Car le vin de César a cette qualité reconnue, d’exciter les soudards contre Auguste.

— L’empereur d’Italie, reprit Léon le scutaire, — n’est pas l’empereur des Gaules… Et comment diable voulez-vous que j’emmène ma femme au bout du monde, moi ?

— Ajoutez, dit un mendiant à besace et à barbe pointue, à qui le césar Julien serrait volontiers la main devant tout le monde (car ce gueux parlait grec et citait Zenon) ; — ajoutez que Constance Auguste a fait trancher la tête de Gallus, le frère de notre bien-aimé César !

Cela fit peu d’effet.

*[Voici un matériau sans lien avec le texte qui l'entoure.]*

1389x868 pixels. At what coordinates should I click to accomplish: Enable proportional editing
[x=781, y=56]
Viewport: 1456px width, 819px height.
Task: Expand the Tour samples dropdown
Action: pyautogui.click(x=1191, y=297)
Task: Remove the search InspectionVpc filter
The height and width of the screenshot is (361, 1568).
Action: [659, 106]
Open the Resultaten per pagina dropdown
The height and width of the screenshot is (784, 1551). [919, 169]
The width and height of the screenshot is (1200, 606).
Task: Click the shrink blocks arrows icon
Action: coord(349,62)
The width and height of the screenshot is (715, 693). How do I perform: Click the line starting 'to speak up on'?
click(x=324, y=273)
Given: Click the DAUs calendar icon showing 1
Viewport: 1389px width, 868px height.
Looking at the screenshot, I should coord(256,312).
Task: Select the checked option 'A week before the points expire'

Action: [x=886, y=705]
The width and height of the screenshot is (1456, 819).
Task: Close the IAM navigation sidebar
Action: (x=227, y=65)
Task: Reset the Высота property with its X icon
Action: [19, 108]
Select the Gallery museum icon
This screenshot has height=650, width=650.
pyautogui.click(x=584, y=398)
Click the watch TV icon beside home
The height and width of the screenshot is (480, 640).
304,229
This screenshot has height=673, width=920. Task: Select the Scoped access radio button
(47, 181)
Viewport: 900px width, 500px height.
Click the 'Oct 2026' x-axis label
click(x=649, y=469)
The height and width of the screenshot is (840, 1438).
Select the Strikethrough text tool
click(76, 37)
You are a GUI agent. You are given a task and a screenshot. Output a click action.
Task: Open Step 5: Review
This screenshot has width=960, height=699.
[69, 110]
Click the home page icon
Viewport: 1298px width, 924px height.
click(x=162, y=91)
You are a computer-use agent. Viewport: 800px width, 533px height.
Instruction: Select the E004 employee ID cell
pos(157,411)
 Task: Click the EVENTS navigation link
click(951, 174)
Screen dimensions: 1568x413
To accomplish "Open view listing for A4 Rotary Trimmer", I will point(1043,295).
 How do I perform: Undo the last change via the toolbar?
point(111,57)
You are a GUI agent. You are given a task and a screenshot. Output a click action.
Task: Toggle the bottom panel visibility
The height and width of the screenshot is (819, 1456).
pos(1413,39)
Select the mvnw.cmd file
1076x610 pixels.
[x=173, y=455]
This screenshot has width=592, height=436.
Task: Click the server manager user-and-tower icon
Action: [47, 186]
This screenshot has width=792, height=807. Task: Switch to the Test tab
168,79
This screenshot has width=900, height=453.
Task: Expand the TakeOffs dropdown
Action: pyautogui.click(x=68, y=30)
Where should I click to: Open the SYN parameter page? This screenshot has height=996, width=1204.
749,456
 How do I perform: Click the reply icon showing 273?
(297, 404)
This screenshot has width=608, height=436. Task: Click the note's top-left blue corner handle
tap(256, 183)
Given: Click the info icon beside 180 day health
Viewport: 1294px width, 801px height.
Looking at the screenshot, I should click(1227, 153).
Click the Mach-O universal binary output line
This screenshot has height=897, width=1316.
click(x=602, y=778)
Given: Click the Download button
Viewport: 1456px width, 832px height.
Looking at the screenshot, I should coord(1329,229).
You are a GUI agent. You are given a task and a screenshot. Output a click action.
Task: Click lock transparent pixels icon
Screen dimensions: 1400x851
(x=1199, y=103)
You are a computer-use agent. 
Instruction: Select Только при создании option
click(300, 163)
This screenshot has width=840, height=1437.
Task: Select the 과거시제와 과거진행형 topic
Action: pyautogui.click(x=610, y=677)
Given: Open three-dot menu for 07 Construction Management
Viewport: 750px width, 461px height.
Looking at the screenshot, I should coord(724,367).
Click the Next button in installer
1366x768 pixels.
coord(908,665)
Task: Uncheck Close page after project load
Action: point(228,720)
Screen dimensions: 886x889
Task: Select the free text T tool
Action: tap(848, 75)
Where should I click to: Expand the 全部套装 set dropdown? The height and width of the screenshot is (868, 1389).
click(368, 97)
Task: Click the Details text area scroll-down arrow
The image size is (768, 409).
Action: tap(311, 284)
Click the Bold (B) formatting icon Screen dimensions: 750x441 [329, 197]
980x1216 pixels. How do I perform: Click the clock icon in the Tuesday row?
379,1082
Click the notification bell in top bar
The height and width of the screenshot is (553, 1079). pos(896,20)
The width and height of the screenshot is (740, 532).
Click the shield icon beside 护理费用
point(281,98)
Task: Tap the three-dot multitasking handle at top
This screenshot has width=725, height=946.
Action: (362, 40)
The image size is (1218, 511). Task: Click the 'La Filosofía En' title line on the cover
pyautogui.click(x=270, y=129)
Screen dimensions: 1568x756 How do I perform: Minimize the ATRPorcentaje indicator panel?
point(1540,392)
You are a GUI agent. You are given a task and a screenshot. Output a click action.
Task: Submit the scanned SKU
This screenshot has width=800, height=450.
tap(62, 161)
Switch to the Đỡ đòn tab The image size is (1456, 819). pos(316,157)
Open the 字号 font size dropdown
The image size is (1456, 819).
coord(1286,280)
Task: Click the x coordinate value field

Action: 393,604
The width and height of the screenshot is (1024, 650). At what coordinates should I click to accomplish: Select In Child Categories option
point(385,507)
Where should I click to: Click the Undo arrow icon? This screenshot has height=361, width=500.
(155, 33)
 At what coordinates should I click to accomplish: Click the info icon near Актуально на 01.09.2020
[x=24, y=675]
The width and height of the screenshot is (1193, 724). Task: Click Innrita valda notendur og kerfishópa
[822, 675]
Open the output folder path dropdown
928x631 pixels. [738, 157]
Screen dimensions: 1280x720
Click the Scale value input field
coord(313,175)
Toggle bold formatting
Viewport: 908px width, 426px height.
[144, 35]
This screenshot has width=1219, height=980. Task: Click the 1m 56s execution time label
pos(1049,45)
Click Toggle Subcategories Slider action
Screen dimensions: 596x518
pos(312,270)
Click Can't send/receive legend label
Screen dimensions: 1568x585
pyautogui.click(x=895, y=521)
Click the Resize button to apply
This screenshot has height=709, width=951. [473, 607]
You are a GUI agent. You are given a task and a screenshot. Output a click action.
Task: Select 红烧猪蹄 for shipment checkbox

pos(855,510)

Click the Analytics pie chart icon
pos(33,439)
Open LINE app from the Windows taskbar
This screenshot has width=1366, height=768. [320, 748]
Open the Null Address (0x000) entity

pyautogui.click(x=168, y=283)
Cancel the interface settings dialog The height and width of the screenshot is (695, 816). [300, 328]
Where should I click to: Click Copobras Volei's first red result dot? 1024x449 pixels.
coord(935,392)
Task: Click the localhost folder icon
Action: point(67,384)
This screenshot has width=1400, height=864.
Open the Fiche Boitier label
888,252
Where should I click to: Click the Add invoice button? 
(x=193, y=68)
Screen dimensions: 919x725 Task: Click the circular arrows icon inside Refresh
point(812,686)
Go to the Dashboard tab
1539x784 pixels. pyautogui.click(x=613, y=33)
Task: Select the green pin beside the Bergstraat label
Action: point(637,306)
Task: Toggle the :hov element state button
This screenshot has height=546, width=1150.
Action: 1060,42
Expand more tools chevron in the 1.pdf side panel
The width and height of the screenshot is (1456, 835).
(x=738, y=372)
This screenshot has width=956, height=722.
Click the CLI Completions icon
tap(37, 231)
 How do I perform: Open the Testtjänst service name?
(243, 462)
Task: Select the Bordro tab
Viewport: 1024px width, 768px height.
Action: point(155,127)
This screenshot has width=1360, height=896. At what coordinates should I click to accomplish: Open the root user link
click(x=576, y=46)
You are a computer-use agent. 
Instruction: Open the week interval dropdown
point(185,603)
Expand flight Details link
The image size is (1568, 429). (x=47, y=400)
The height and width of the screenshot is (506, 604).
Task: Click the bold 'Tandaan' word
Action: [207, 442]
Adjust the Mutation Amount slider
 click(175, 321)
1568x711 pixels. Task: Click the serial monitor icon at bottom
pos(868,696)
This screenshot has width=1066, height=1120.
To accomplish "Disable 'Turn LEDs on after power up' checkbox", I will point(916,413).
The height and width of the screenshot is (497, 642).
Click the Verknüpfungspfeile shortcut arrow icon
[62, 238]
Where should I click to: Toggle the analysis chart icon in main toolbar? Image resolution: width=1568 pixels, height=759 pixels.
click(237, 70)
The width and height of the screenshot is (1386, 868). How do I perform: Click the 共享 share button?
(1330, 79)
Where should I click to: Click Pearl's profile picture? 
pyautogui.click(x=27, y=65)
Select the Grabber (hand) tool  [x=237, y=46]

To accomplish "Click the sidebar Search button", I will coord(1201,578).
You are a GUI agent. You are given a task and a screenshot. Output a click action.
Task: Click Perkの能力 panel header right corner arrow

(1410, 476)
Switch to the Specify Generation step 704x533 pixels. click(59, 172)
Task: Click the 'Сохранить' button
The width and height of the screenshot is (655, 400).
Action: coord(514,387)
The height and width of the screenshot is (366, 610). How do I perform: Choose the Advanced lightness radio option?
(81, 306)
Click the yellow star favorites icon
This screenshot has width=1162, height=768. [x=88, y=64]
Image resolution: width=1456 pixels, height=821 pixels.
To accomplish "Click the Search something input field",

Trancher la tête d’un homme, c’était la moindre des choses.

— Et ajoutez, reprit un décurion du nom de Turnion, — que ce Constance Auguste appelle notre général le petit vainqueur (Victorinus), sans doute pour rabaisser nos exploits, à nous autres, Romains de la Celtique.

Pour le coup, un grand murmure s’éleva.

Le décurion avait touché juste. Les légionnaires se sentaient attaqués dans la personne de leur chef. Tous les visages s’empourprèrent.

— Par Minerve ! s’écria Léon, — car je suis chrétien, c’est vrai, mais Minerve n’est pas une déesse comme une autre, puisqu’elle a inventé la friture à l’huile… Par Minerve ! ce Constance Auguste n’est qu’un méchant diacre arien !… Le petit vainqueur, comme il l’appelle, ne ferait de lui qu’une bouchée.

D’autres philosophes et d’autres soldats s’étaient rapprochés de cette table véritablement importante par la lucidité de ses discussions politiques.